- Task to carry out -
Pull out of the data below the stretch of lines bounded by the one containing "Feedback (37, 2515)" and the one containing "Verhaltenskodex", both bounds included, unchanged.

- Source records -
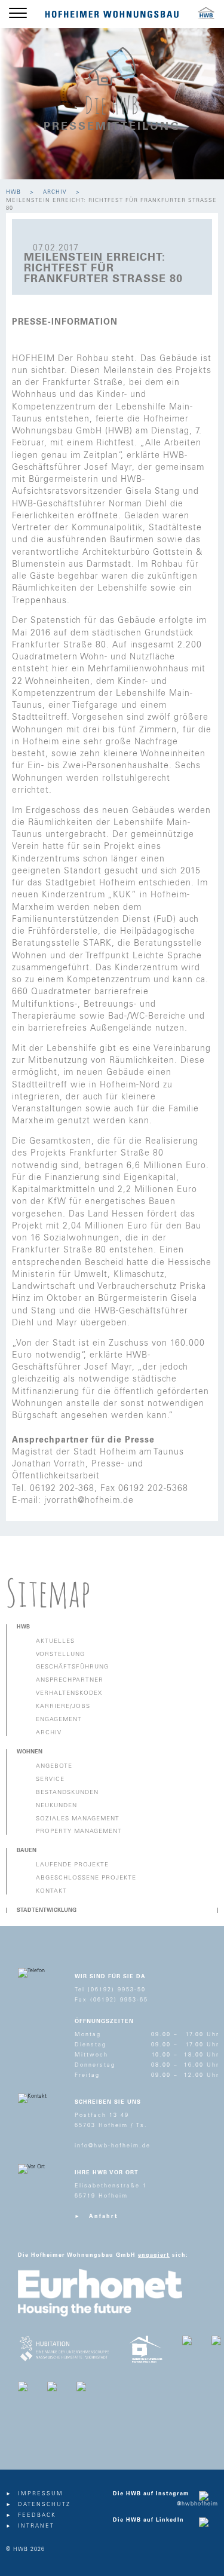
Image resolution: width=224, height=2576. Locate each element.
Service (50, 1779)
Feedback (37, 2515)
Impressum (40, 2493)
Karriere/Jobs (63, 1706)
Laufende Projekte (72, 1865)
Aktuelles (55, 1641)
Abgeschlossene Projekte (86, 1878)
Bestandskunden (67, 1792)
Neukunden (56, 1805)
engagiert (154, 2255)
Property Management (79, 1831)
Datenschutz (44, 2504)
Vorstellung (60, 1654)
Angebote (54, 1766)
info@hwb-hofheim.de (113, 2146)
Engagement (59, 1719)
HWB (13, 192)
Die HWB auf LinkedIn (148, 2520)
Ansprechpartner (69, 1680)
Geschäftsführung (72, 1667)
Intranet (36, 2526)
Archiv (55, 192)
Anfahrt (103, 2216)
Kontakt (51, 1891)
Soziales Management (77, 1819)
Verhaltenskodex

==

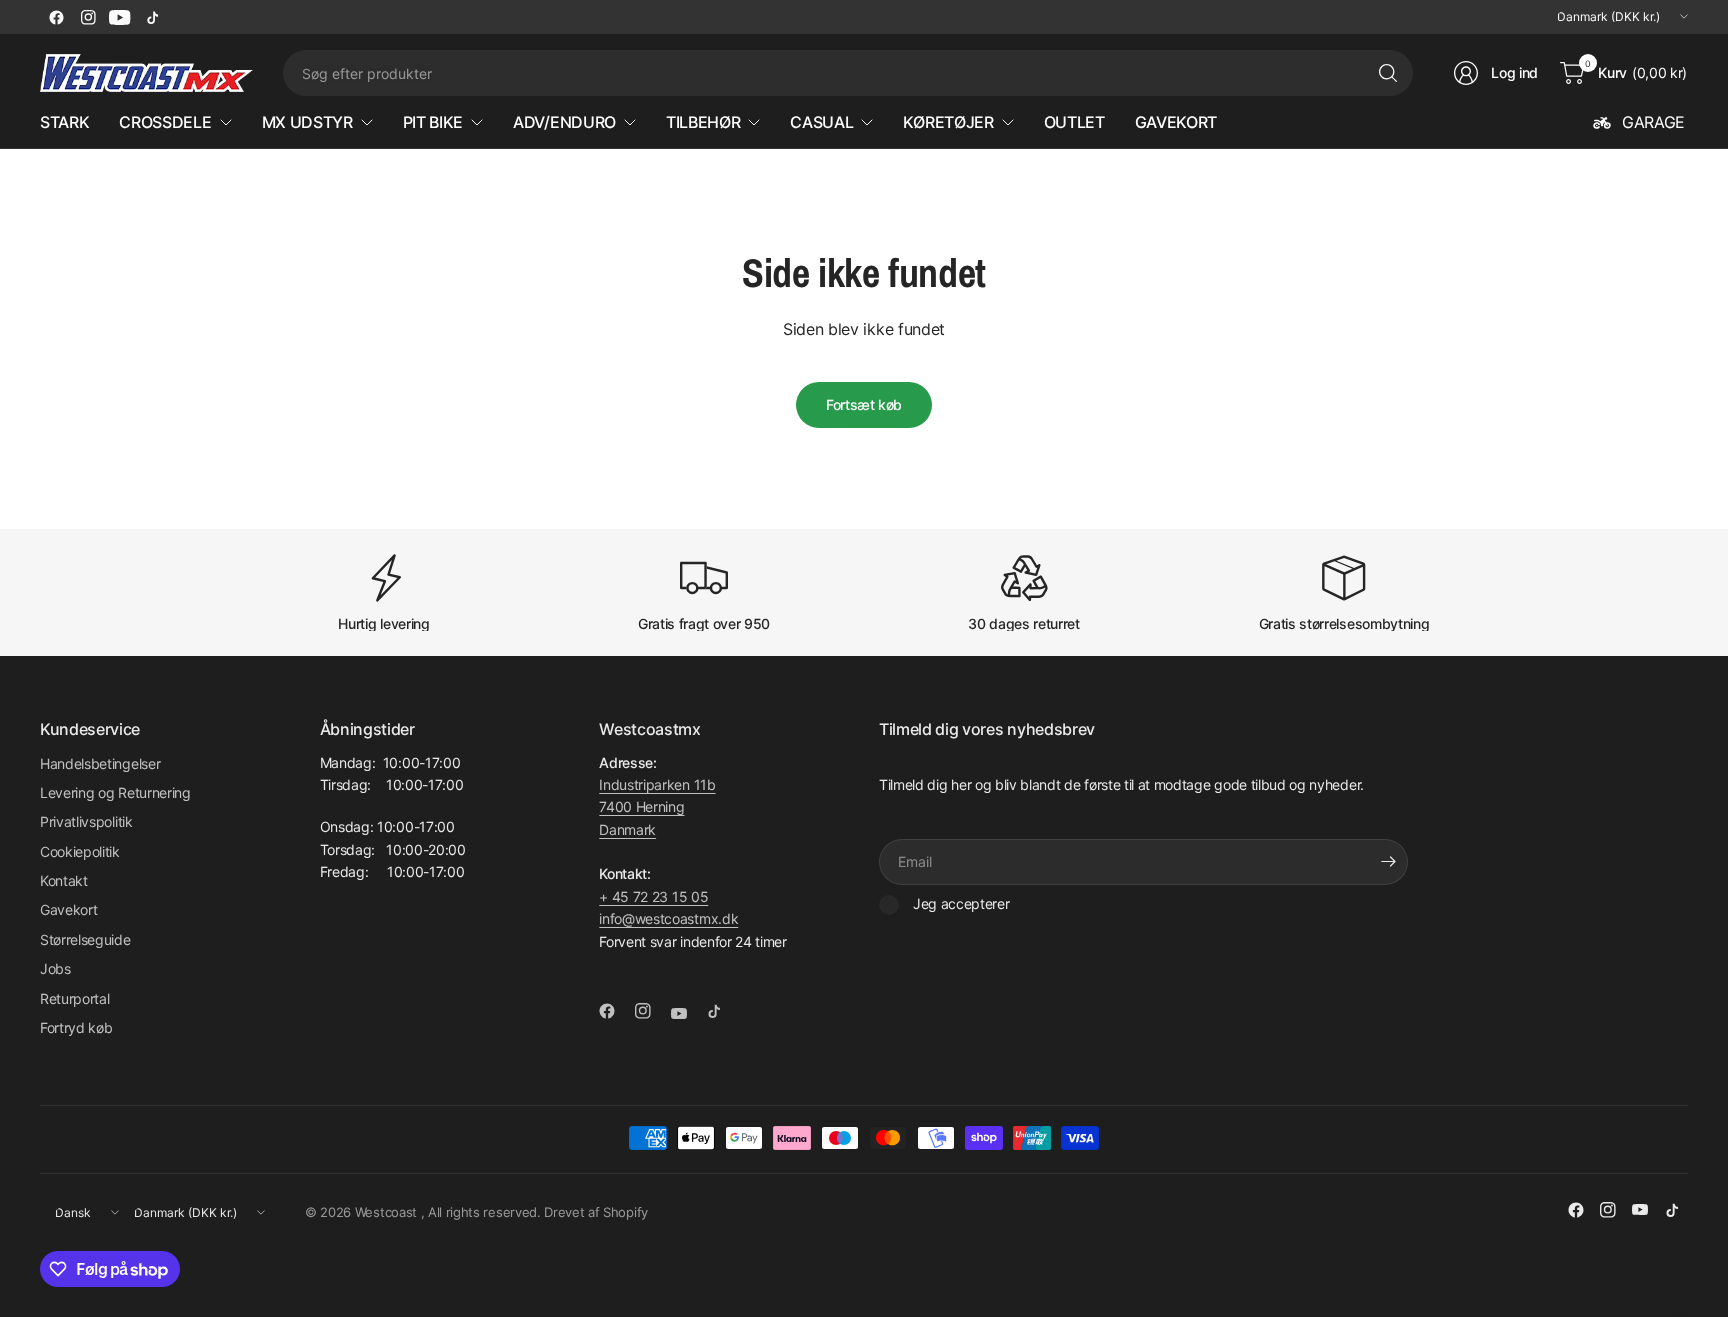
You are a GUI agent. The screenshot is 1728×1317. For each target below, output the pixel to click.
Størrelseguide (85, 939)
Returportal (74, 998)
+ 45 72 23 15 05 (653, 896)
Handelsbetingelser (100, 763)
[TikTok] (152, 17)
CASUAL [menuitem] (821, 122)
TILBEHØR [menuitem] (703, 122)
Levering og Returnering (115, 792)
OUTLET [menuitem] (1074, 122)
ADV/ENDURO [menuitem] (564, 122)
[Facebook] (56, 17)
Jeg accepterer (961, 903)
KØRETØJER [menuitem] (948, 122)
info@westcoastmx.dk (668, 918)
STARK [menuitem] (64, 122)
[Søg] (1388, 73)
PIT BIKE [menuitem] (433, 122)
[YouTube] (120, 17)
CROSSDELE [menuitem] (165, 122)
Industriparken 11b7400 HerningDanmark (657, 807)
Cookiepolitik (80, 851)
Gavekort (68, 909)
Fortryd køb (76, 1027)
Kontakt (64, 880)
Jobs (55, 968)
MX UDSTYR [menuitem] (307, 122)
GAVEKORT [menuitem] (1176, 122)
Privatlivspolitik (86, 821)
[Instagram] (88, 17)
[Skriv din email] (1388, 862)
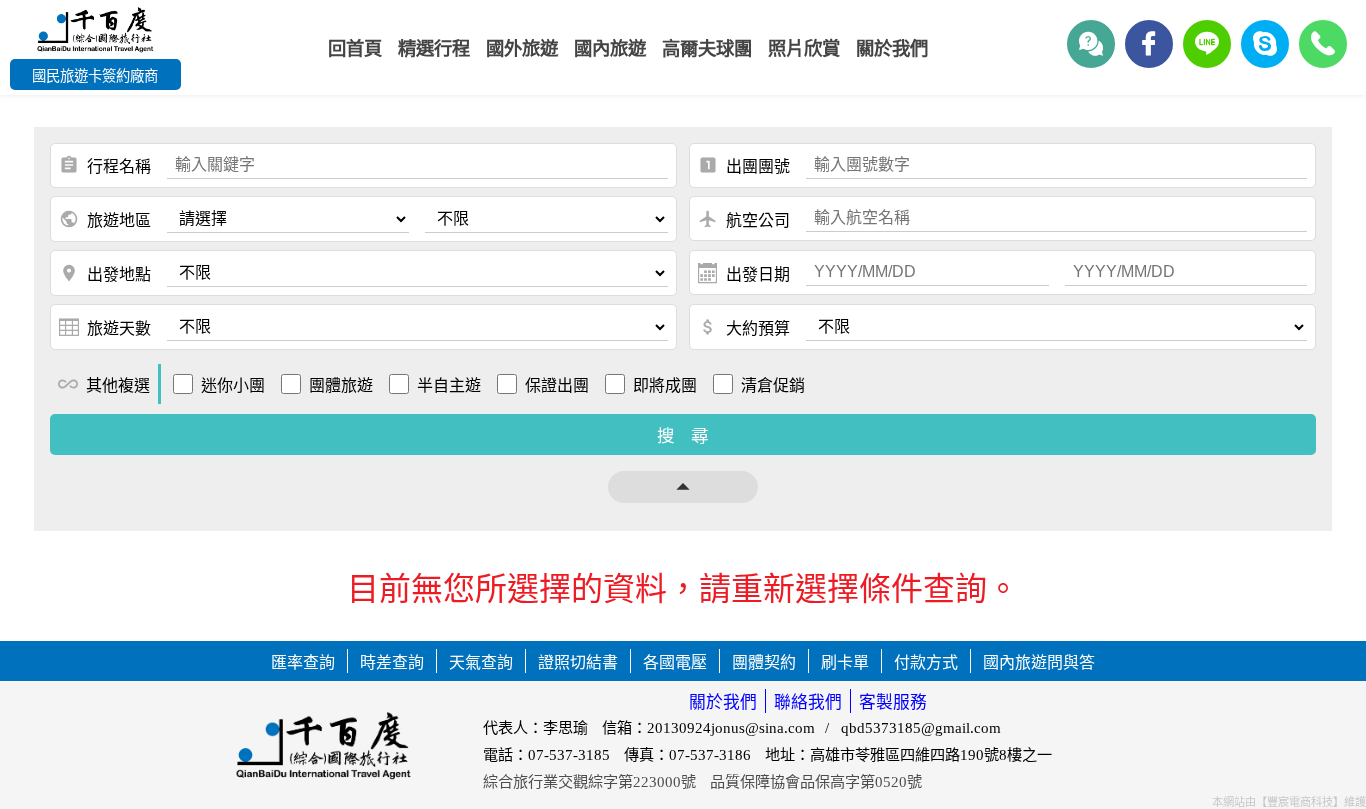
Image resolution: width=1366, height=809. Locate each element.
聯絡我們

- Written solution -
Feedback (37, 2515)
Impressum (40, 2493)
Karriere/Jobs (63, 1706)
Laufende Projekte (72, 1865)
Aktuelles (55, 1641)
Abgeschlossene Projekte (86, 1878)
Bestandskunden (67, 1792)
Neukunden (56, 1805)
engagiert (154, 2255)
Property Management (79, 1831)
Datenschutz (44, 2504)
Vorstellung (60, 1654)
Angebote (54, 1766)
info@hwb-hofheim.de (113, 2146)
Engagement (59, 1719)
HWB (13, 192)
Die HWB auf LinkedIn (148, 2520)
Ansprechpartner (69, 1680)
Geschäftsführung (72, 1667)
Intranet (36, 2526)
Archiv (55, 192)
Anfahrt (103, 2216)
Kontakt (51, 1891)
Soziales Management (77, 1819)
Verhaltenskodex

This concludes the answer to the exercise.